◆ Task prompt: If a line in the data below includes the string "icon", please return a copy of it.

◆ Records for this task:

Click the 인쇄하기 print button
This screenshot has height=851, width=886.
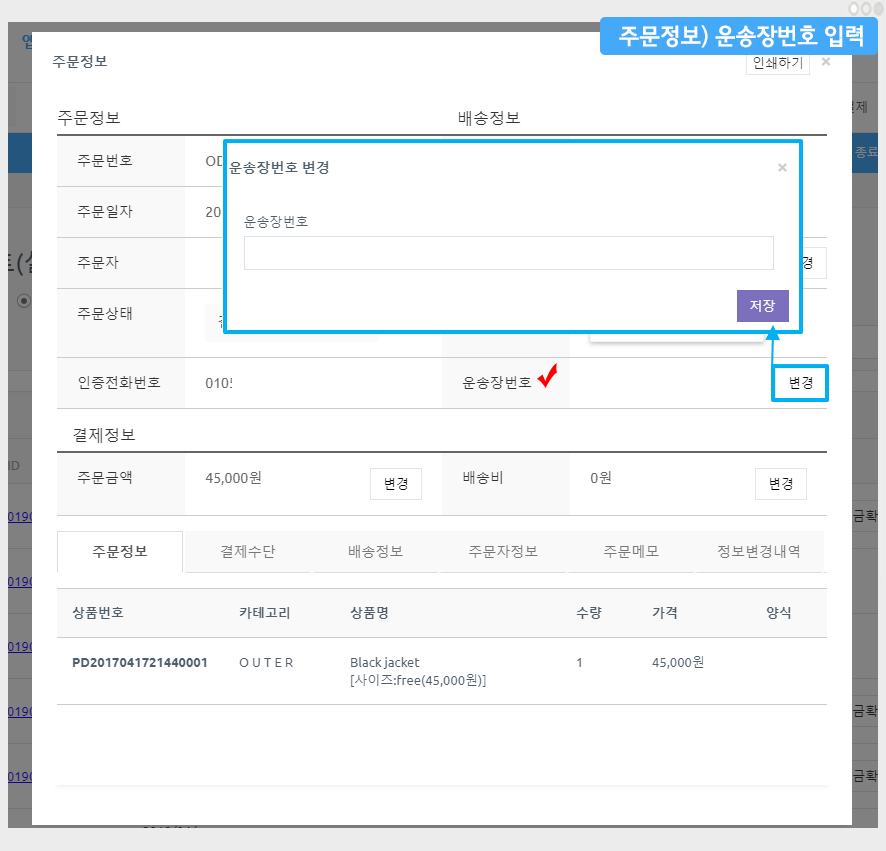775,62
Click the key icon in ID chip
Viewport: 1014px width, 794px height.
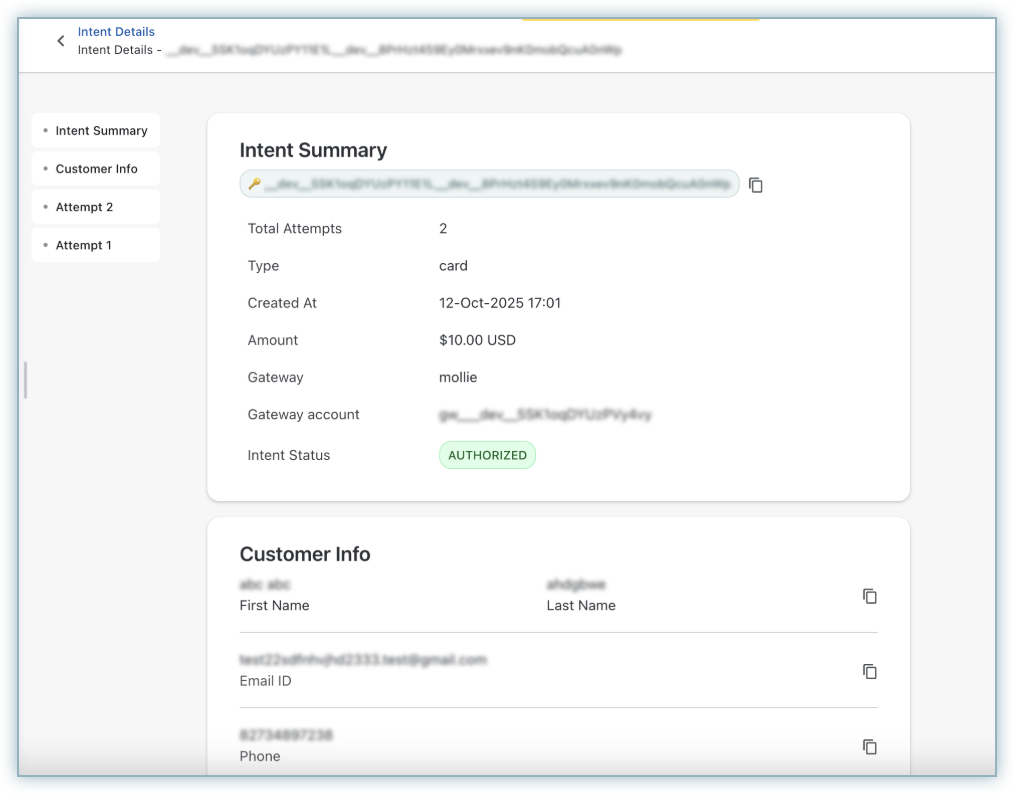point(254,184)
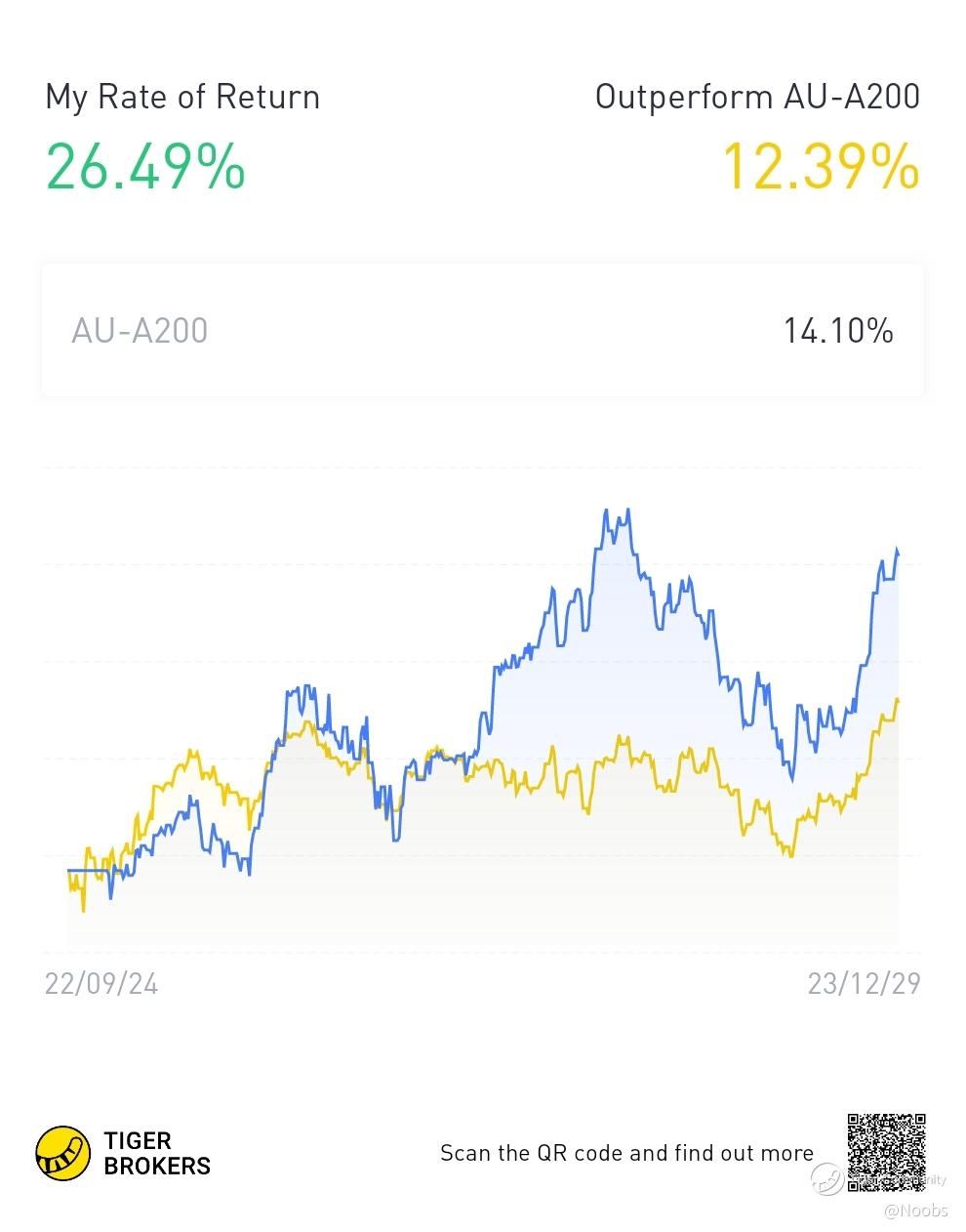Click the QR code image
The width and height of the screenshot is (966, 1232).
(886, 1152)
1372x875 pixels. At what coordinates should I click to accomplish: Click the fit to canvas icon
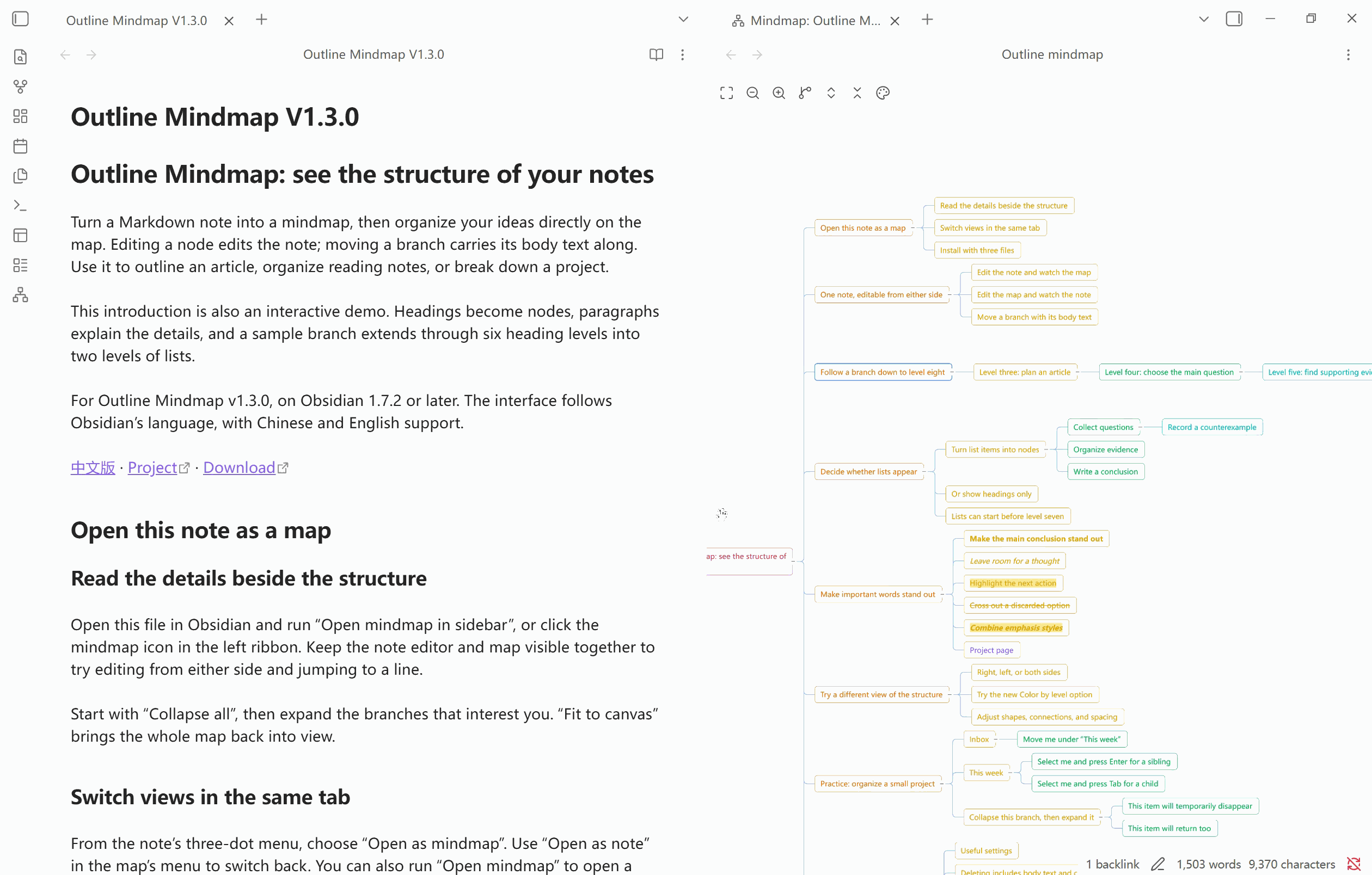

◆ Expected output:
Click the key icon in ID chip
1372x875 pixels. At what coordinates should I click to accomplish: Click the fit to canvas icon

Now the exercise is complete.